From what I read, I was under the impression if I initialized the double test with the {} rather than the = version that I would be preventing the variable test from being allowed to later be narrowed to an int.

Is that not how it works?

I've read what's mentioned here and here about integer division, but it's still not clear for me.

If I was working in C I would use type casting:

double test = 0.0;
test = (double)3/2;
printf("test = %f", test);

My impression from reading was that if I did this in C++ it would accomplish the same:

    double test {1.2};
    test = 3 / 2;

Welcome to the wonderful world of _integer division_ :) (use the answer in the 2nd dupe for fixing) — πάντα ῥεῖ, Feb 28 '21 at 19:44
My question was about the initialization using "{}" and not so much about the integer division. I was told this question was closed and pointed me to articles, which really didn't answer my question. Is there something I am doing wrong when I ask a question? — Chrisplusian, Feb 28 '21 at 19:54
_"The result of this code was 3/2 truncated to 1."_ Your question is ***why?***, right? Did I misunderstood anything? Both of the linked articles answer that. You may [edit] your question and be more specific why these answer don't fit yours. That's the [usual course of action](https://meta.stackoverflow.com/questions/253521/what-can-i-do-if-i-believe-that-my-question-was-wrongly-marked-as-a-duplicate) here. — πάντα ῥεῖ, Feb 28 '21 at 19:57
I apologize I may have made that confusing. My question was more about this: "From what I read, I was under the impression if I initialized the double "test" with the {} rather than the = version that I would be preventing the variable "test" from being allowed to later be narrowed to an int." I took C in college a long time ago, so C++ is COMPLETELY new to me. What I read in this book made me think if you initialized with "{}" then it would guarantee the result would remain of the type you initialized it as. When I tested that Idea it didn't work. So I was asking more about the "{}" part — Chrisplusian, Feb 28 '21 at 20:03
Well, calculation of (constant) expression behavior , and initialization with the correctly applied type coversions are somewhat othogonal things, no? — πάντα ῥεῖ, Feb 28 '21 at 20:05
I am sorry, I am sure that what I am asking may be completely clear to you, but the reason I asked the question is because I don't understand. What you pointed me to answers questions I wasn't asking. Is this the wrong site for new people to post questions? — Chrisplusian, Feb 28 '21 at 20:10
Sorry I am not trying to make anything difficult, I am really just trying to teach myself programming. If I am asking questions on the wrong site (cause this isn't meant for people who don't know programming) I will try to find another place. Do you know of a site for new comers like me? — Chrisplusian, Feb 28 '21 at 20:12
Well, you should have a basic understanding about what you're actually asking for.

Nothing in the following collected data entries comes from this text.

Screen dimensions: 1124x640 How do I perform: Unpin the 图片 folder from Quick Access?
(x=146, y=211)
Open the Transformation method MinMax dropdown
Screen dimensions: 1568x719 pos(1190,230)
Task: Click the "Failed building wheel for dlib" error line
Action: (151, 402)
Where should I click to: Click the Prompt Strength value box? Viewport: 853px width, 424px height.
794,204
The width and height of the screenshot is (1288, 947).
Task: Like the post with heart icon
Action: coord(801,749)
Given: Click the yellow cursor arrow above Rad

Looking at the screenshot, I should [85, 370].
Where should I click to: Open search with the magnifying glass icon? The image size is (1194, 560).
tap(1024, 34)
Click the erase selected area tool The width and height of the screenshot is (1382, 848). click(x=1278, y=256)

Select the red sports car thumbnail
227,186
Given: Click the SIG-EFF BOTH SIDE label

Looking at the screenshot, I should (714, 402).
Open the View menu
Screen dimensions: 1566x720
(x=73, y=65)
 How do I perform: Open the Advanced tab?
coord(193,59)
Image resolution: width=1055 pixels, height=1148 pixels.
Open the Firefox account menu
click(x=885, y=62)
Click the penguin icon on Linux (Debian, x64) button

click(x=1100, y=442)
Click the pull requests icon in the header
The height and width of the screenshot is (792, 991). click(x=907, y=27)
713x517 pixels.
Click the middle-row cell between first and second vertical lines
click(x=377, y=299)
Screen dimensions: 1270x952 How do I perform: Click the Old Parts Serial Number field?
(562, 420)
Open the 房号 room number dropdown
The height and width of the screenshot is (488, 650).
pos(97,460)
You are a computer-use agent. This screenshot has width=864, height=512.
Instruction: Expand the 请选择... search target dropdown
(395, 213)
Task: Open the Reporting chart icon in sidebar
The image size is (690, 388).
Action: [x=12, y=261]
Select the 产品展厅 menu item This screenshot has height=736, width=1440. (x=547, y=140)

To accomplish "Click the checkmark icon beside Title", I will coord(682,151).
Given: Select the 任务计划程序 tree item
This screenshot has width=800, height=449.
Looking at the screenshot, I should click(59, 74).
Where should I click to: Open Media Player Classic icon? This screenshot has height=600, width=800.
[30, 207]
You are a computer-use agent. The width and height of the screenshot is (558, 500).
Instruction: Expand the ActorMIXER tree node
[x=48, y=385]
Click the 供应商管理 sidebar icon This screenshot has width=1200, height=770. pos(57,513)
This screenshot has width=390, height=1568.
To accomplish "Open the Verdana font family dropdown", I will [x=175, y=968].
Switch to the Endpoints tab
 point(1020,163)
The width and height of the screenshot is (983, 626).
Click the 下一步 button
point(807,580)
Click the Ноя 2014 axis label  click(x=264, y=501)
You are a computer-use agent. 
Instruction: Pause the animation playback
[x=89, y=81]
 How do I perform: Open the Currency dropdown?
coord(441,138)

Maybe the book isn't that good. We keep a list of considerable ones here: https://stackoverflow.com/questions/388242/the-definitive-c-book-guide-and-list — πάντα ῥεῖ, Feb 28 '21 at 20:12
The book I am using is the second on your list. Its how I found the book. Not to sound condescending, but you are saying I should "have a good basic understanding or what you're actually asking for"? I do know what I am asking, but I don't know the answer, hence why I am asking. This really feels like you guys just don't want to be bothered with entry level questions. — Chrisplusian, Feb 28 '21 at 20:20
Of course we're not denying entry level quesitons. I reopened your question, let's see if someone is able to give you a better answer than to be found in the duplicates I had linked. — πάντα ῥεῖ, Feb 28 '21 at 20:30
Are you saying you believe that a double variable should be allowed to hold the value `1.2` but not the value `1.0`, depending on how it was originally initialized? Or are you saying you believe the result of the expression `3/2` should depend on how that result is later used? I'm trying to figure out where the misunderstanding lies, which part of this example are unclear to you. — Igor Tandetnik, Feb 28 '21 at 21:38
The result of the expression `3/2` is a value `1` of type `int` (regardless what happens to that value next), under the rules of integer division. When that value is assigned to `double` variable, it's converted to `double` and becomes `1.0`. Therefore, after the assignment `test = 3/2;` the variable `test` holds the value `1.0` of type `double`. Hope this helps. — Igor Tandetnik, Feb 28 '21 at 21:40
@IgorTandetnik Tandetnik, what I thought I was reading in this book, is that if I initialized the double with the "{}" notation, that it would not allow an arithmetic operation, or re-assignment to narrow the variable. So in C I would ensure that by casting: double test = 0.0; test = (double)3/2; printf("test = %f", test); What I thought this book was saying is if I initialized it as: double test {0.0}, that it would prevent the need for casting/or flag an error when I compile. It isn't prevening it, because it still truncates, so I am obviously not following properly — Chrisplusian, Mar 01 '21 at 00:33
Why would a form of initialization of some variable affect the outcome of an expression that doesn't even involve that variable? Again, the value of the expression `3/2` is an integer 1, whether that value is later assigned to a double variable, or to an int variable, or printed, or simply discarded. `(double)3/2` works because the literal `3` is cast to `double` **before** the division; it's equivalent to `3.0/2`. Again, this has nothing to do with the variable on the left-hand side of the assignment. — Igor Tandetnik, Mar 01 '21 at 02:31
I guess I see it differently. You say "Why would a form of initialization of some variable affect the outcome of an expression that doesn't even involve that variable?" I was viewing the left hand variable "test" as taking input from result of the expression. The verbiage used in the book to explain what the {} initializer does is: "So what should you do if you think that a conversion might lead to a bad value? Use {} initializers to avoid accidents". This is somewhat vague, so to me a bad value is one that loses accuracy when not intended like in the code I outlined above. — Chrisplusian, Mar 01 '21 at 02:57
And I was trying to use {} initializers to avoid "accidents". So is there a better way to understand what the {} initializers accomplish? I read quite a bit about it, but all the explanations are over my head. I am starting to suspect there is quite a bit more to the story, and I need to just press on and forget this for now, with the hopes it will be revisited later. All the articles I can find on this talk about struct's, classes, and other things this book hasn't touched yet. — Chrisplusian, Mar 01 '21 at 03:00
The result of the expression `3/1` is `1`. It does not depend on whether it is placed in curly braces, in round braces, in square braces, or without any braces. — n. m. could be an AI, Mar 08 '21 at 09:20

east1000 · Answer 1 · 2021-03-09T12:19:37.450

There are different initialization formats in C ++.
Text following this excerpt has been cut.